■ **What needs to be done**: From the top of the records below, return each line exactly, ending with the line that contains "Click the Home".

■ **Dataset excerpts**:

BEGIN

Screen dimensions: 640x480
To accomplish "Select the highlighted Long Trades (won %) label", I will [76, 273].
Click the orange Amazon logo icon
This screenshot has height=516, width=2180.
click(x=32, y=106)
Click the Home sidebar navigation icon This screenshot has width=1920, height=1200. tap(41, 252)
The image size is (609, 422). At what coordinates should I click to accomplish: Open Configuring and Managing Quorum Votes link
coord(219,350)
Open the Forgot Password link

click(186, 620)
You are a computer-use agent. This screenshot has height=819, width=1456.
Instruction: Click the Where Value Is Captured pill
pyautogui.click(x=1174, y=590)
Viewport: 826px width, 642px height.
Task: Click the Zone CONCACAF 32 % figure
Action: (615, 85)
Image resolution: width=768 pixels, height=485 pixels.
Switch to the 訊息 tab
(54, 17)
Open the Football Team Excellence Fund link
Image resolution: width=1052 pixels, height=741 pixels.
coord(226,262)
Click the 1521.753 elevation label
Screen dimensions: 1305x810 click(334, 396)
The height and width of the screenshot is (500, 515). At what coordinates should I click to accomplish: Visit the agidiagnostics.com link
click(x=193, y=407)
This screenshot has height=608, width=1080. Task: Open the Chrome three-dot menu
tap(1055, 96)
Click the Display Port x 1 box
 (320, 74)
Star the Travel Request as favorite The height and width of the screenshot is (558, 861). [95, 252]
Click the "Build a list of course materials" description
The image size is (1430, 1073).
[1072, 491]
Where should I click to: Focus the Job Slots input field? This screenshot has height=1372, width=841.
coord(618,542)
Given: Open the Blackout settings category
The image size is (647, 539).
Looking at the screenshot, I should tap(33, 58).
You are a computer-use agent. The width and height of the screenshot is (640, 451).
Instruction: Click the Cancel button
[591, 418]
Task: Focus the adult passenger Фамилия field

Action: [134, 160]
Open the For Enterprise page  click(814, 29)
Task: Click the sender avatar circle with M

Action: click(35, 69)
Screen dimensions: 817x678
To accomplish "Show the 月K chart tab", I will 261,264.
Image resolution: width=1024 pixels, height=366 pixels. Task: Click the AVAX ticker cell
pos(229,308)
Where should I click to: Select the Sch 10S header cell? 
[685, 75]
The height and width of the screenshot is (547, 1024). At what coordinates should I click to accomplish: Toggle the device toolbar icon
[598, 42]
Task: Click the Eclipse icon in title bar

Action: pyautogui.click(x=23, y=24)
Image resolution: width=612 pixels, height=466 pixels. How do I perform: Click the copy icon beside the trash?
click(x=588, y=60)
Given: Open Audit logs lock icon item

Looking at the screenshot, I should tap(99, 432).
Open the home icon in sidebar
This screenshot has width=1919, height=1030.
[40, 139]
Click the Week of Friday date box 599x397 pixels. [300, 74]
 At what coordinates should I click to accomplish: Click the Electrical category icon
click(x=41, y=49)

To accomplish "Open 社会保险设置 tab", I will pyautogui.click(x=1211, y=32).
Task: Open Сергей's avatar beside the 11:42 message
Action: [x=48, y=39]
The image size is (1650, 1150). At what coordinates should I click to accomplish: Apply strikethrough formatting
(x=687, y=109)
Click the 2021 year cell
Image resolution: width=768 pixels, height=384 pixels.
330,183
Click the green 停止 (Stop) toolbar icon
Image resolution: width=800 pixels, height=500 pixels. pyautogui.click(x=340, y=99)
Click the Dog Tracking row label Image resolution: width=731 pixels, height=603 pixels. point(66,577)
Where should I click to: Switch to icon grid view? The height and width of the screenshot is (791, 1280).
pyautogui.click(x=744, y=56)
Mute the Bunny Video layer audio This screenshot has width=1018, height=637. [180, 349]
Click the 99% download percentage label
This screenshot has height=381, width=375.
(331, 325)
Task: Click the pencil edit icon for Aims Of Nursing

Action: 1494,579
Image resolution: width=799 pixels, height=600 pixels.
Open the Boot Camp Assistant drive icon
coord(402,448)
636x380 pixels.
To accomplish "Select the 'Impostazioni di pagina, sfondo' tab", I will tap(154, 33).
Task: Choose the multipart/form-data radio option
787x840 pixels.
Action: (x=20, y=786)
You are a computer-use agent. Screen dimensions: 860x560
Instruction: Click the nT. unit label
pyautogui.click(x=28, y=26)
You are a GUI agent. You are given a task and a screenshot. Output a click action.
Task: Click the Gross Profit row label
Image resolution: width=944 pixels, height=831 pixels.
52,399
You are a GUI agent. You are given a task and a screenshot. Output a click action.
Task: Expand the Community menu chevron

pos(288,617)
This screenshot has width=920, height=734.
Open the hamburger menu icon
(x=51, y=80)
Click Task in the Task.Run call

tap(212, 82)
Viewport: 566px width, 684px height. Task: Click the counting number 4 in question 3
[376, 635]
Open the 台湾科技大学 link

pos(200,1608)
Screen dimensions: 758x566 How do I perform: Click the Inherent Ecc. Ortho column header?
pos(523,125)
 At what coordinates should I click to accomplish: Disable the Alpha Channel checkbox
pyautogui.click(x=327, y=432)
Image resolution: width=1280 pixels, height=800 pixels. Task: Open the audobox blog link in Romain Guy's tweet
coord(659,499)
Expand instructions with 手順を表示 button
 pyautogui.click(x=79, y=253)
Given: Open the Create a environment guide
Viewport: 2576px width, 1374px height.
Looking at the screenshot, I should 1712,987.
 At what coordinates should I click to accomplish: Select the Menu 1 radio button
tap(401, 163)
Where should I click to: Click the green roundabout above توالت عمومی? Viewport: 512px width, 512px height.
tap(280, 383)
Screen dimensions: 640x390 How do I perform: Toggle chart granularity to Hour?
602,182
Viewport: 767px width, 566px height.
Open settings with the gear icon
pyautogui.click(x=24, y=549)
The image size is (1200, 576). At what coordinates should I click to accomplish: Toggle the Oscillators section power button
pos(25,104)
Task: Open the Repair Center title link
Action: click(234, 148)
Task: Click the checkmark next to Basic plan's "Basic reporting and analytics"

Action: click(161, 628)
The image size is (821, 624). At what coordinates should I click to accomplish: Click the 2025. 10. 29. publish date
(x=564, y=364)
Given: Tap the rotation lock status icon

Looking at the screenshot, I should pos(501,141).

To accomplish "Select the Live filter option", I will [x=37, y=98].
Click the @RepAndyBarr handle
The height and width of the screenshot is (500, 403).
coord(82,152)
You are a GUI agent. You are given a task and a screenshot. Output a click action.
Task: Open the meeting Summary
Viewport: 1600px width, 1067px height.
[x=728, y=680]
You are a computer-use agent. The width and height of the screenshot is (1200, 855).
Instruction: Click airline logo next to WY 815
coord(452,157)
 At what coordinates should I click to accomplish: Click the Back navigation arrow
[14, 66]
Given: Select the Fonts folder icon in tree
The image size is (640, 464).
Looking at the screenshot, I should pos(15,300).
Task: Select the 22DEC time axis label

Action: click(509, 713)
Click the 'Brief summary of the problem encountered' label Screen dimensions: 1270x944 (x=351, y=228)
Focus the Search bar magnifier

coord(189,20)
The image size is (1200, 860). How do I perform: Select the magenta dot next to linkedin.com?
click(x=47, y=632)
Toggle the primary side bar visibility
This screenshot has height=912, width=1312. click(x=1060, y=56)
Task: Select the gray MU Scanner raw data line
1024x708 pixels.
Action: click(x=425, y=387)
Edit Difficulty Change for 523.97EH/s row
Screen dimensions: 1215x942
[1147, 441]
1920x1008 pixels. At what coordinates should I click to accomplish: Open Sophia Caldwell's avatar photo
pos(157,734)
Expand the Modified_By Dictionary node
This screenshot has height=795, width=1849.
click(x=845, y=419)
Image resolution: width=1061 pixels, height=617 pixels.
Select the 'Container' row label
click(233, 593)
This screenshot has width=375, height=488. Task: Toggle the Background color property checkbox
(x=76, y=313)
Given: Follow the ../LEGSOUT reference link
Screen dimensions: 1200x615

END

■ **Result of the task**:
Screen dimensions: 640x480
To accomplish "Select the highlighted Long Trades (won %) label", I will [76, 273].
Click the orange Amazon logo icon
This screenshot has height=516, width=2180.
click(x=32, y=106)
Click the Home sidebar navigation icon This screenshot has width=1920, height=1200. tap(41, 252)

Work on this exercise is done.